--- Data records ---
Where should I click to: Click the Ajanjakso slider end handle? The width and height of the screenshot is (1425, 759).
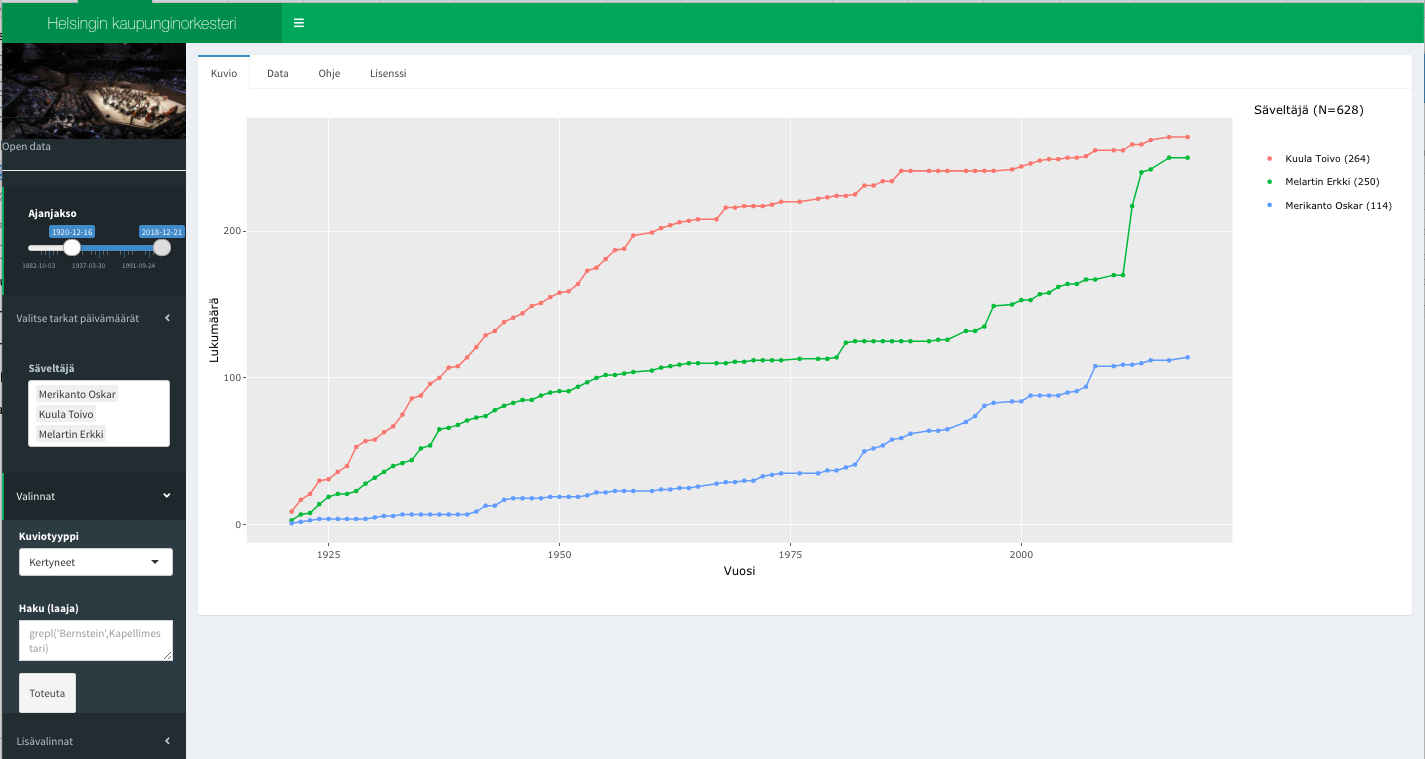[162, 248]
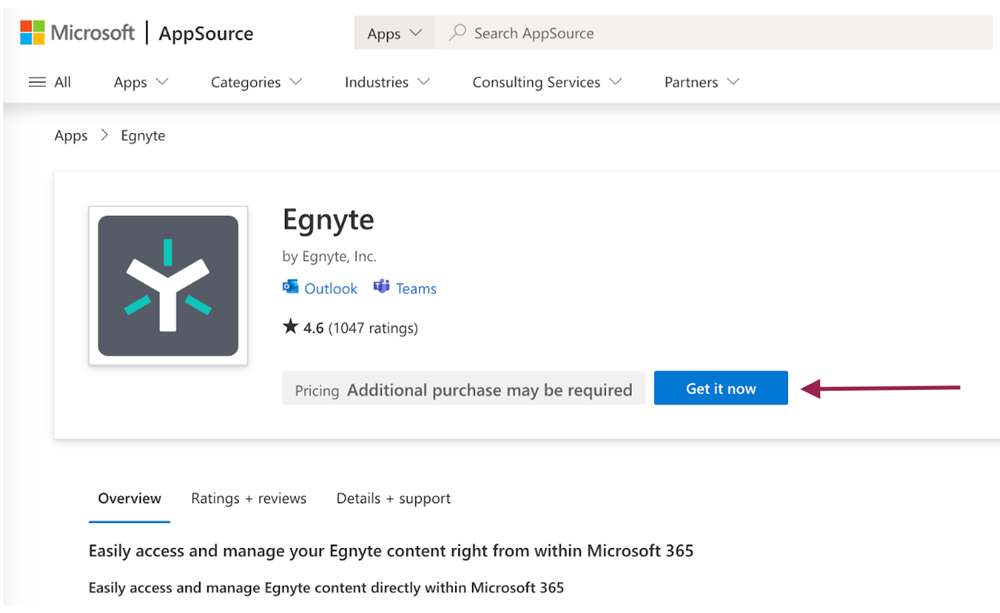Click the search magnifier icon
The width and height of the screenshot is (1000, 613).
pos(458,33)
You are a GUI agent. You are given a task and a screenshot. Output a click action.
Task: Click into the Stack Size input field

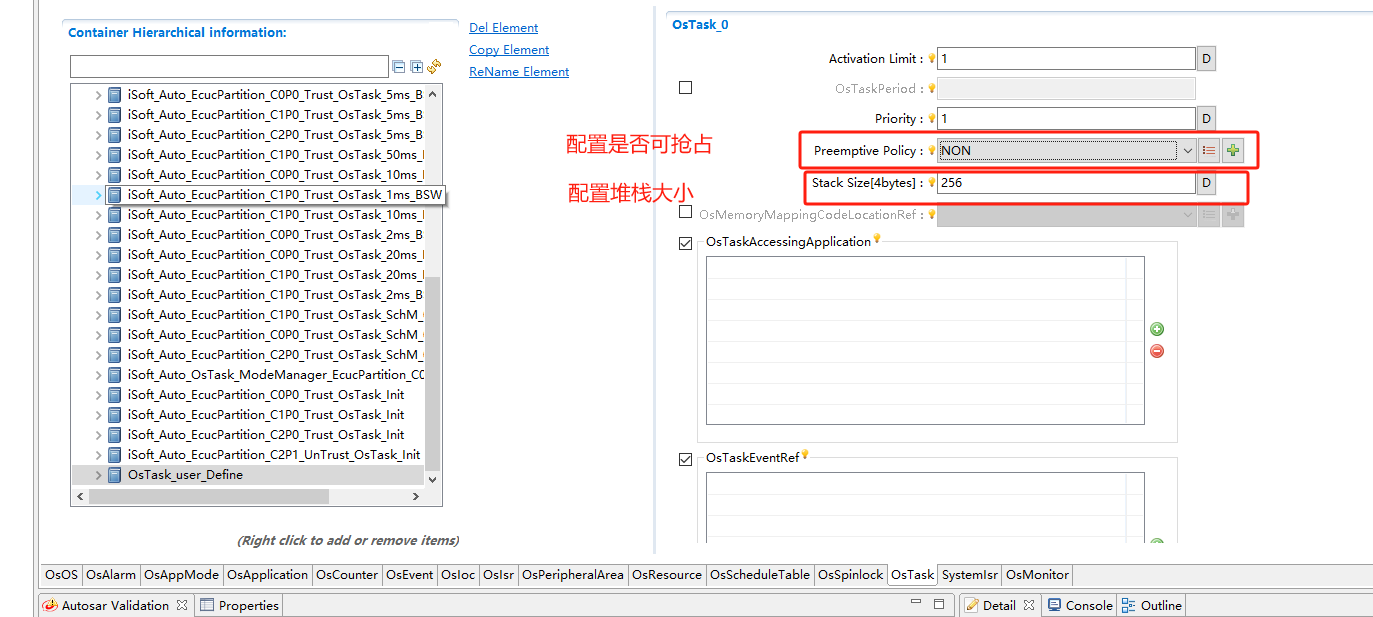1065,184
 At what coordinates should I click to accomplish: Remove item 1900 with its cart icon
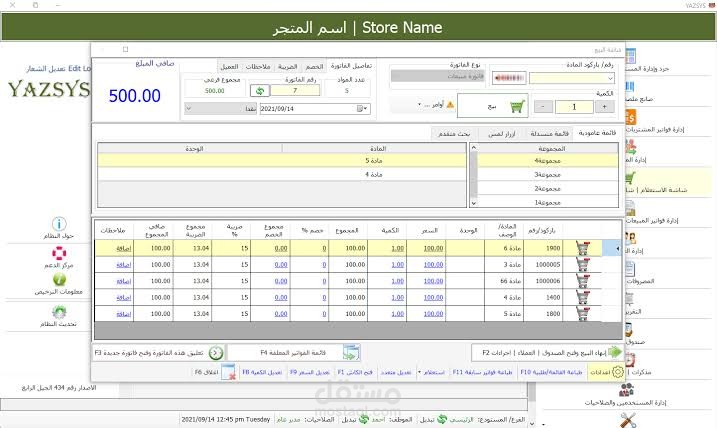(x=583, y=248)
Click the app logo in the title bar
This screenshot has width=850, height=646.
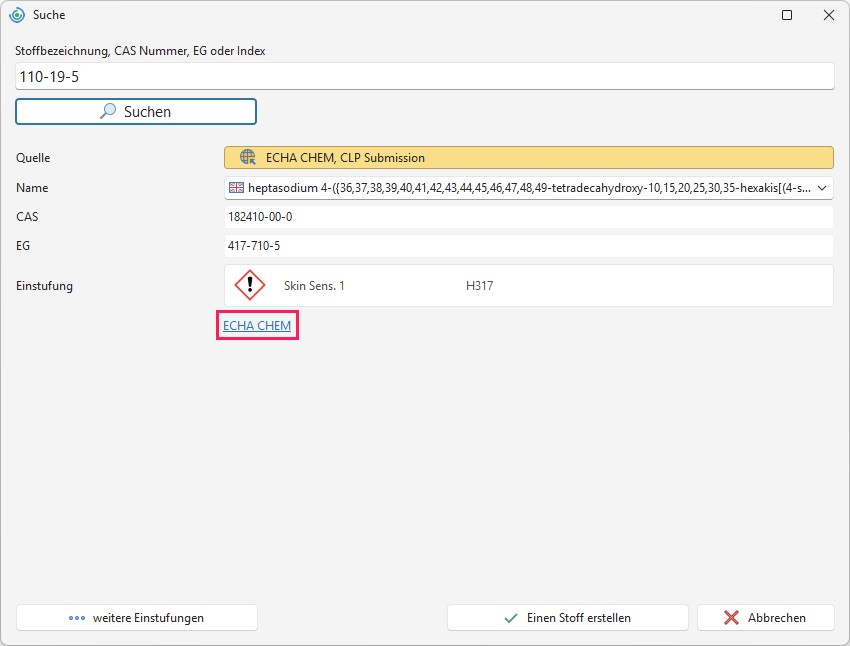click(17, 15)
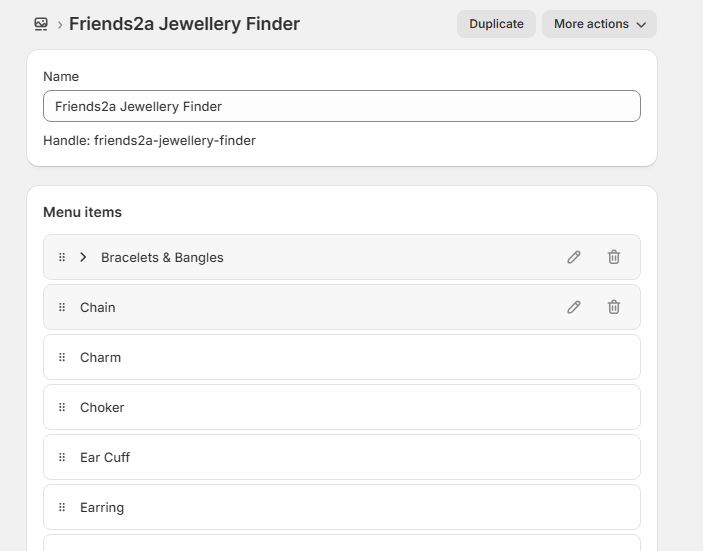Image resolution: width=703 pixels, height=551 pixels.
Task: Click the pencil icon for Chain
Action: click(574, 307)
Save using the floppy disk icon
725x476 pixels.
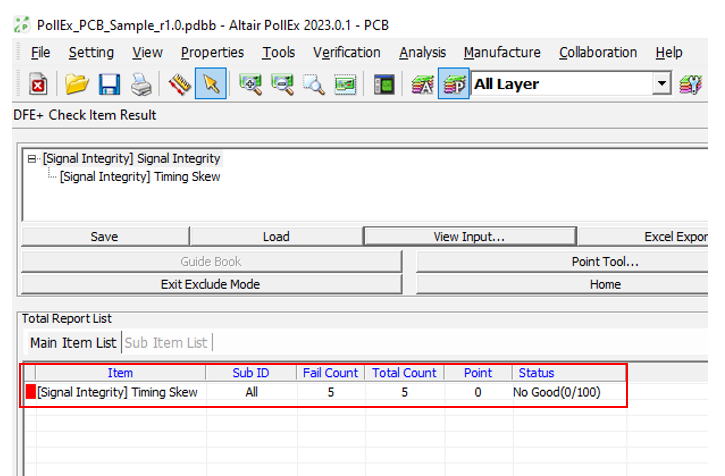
---
Rewrite the lines above as a numbered list, dropping any blank lines and leaving the pictures out.

→ **Exercise response**:
1. Where should I click to: Click the Ajanjakso slider end handle? The width and height of the screenshot is (1425, 759).
2. [162, 248]
3. Click the search magnifier icon
4. The width and height of the screenshot is (1000, 613).
5. pos(458,33)
6. You are a GUI agent. You are given a task and a screenshot. Output a click action.
7. Task: Click into the Stack Size input field
8. 1065,184
9.  At what coordinates should I click to accomplish: Remove item 1900 with its cart icon
10. (x=583, y=248)
11. Click the app logo in the title bar
12. This screenshot has width=850, height=646.
13. click(17, 15)
14. Image resolution: width=703 pixels, height=551 pixels.
15. Task: Click the pencil icon for Chain
16. Action: click(574, 307)
17. Save using the floppy disk icon
18. 725x476 pixels.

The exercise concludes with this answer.